JOURNAL ARTICLE

Neutrophil count and the inflammation-based glasgow prognostic score predict survival in patients with advanced gastric cancer receiving first-line chemotherapy

Qing-Qing Li, Zhi-Hao Lu, Li Yang, Ming Lu, Xiao-Tian Zhang, Jian Li, Jun Zhou, Xi-Cheng Wang, Ji-Fang Gong, Jing Gao, Jie Li, Yan Li, Lin Shen
Asian Pacific Journal of Cancer Prevention: APJCP 2014, 15 (2): 945-50
24568523

PURPOSE: To explore the value of systemic inflammatory markers as independent prognostic factors and the extent these markers improve prognostic classification for patients with inoperable advanced or metastatic gastric cancer (GC) receiving palliative chemotherapy.

METHODS: We studied the prognostic value of systemic inflammatory factors such as circulating white blood cell count and its components as well as that combined to form inflammation-based prognostic scores (Glasgow Prognostic Score (GPS), Neutrophil-Lymphocyte Ratio (NLR), Platelet Lymphocyte Ratio (PLR), Prognostic Index (PI) and Prognostic Nutritional Index (PNI)) in 384 patients with inoperable advanced or metastatic gastric cancer (GC) receiving first-line chemotherapy.

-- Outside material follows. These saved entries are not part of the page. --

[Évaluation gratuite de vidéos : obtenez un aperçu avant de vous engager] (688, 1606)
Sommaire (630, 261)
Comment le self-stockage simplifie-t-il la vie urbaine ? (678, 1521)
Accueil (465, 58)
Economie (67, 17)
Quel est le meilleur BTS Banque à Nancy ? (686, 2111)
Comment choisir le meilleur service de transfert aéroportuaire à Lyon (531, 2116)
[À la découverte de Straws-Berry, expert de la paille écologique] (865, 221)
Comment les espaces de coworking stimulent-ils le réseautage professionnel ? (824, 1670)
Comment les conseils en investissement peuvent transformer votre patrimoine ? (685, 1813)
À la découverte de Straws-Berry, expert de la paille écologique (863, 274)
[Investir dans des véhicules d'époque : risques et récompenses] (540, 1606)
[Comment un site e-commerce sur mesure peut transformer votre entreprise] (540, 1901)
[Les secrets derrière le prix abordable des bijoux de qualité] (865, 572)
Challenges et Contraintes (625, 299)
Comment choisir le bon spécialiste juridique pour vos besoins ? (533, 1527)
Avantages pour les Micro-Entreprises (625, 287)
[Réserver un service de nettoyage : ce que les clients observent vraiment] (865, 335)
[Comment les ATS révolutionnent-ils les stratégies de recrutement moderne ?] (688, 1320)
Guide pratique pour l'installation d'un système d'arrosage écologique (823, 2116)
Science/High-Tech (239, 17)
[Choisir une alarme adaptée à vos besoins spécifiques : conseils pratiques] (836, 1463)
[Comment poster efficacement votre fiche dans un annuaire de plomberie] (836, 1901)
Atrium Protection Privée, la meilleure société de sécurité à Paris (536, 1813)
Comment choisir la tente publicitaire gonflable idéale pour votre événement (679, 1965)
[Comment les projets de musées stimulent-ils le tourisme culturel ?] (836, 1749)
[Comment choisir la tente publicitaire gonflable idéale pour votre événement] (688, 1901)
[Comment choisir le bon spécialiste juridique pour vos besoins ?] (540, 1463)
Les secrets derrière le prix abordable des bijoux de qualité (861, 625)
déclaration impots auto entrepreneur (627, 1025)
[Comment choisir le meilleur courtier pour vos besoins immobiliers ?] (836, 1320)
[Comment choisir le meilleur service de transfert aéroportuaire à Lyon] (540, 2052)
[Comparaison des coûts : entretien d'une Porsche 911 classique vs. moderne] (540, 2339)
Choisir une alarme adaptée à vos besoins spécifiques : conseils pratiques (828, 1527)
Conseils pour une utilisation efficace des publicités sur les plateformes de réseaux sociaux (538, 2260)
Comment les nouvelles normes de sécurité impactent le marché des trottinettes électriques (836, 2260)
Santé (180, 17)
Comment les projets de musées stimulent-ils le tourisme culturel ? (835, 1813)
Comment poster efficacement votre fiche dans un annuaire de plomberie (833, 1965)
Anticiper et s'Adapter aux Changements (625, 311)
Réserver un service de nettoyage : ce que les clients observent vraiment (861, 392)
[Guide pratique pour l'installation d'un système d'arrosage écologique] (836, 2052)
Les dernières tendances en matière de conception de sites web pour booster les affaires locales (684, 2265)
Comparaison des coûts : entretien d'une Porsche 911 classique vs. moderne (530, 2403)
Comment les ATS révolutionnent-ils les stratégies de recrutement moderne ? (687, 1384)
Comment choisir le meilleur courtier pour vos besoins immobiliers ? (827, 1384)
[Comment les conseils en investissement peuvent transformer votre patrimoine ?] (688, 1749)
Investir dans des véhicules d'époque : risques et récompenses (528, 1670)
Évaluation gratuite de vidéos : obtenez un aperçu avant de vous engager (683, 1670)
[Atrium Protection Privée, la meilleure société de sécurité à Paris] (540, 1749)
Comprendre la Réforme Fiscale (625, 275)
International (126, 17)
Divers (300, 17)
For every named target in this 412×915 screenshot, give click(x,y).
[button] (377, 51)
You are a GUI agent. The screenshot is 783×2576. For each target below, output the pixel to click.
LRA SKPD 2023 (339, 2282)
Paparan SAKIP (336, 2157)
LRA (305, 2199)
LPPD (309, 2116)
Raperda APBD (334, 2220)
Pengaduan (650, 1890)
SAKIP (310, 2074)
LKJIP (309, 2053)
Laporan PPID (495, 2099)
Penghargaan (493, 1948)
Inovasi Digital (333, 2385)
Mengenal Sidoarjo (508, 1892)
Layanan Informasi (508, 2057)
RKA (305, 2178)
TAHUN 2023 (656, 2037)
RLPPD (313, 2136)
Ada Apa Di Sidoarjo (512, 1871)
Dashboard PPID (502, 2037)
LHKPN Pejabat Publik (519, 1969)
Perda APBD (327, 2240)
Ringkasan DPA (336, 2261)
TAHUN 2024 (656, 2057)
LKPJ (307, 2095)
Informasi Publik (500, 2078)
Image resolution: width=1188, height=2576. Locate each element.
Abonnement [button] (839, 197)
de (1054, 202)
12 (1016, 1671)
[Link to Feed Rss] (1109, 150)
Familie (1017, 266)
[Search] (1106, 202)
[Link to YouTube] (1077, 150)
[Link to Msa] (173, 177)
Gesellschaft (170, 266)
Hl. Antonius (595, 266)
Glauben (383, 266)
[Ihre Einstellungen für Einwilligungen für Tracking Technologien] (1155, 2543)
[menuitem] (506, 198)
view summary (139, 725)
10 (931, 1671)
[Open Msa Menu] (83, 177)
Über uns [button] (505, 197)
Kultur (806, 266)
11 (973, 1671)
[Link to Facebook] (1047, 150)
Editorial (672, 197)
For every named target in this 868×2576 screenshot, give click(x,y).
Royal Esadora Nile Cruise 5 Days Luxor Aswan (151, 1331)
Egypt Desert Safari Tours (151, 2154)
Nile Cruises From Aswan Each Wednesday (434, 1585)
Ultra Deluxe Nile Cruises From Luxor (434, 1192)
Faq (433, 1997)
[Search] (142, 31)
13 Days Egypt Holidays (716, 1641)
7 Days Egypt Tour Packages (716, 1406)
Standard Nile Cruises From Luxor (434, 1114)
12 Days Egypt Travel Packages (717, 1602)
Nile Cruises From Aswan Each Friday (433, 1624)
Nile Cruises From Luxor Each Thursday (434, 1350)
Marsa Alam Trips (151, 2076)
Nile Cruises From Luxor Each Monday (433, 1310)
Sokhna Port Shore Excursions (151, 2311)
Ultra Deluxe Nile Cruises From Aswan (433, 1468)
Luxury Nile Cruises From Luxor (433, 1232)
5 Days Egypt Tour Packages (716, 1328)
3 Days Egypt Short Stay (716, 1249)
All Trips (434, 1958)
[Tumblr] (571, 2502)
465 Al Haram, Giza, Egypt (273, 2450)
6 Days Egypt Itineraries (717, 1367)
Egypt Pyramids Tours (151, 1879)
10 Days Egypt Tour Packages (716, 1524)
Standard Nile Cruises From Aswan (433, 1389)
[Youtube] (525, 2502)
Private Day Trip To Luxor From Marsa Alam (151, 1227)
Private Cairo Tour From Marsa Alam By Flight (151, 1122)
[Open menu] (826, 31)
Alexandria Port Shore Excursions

Univariate and multivariate analyses were performed to examine the impact of inflammatory markers on overall survival (OS).

RESULTS: Univariate analysis revealed that an elevated white blood cell, neutrophil and/or platelet count, a decreased lymphocyte count, a low serum albumin concentration, and high CRP concentration, as well as elevated NLR/PLR , GPS, PI, PNI were significant predictors of shorter OS. Multivariate analysis demonstrated that only elevated neutrophil count (HR 3.696, p=0.003) and higher GPS (HR 1.621, p=0.01) were independent predictors of poor OS.

CONCLUSION: This study demonstrated elevated pretreatment neutrophil count and high GPS to be independent predictors of shorter OS in inoperable advanced or metastatic GC patients treated with first-line chemotherapy. Upon validation of these data in independent studies, stratification of patients using these markers in future clinical trials is recommended.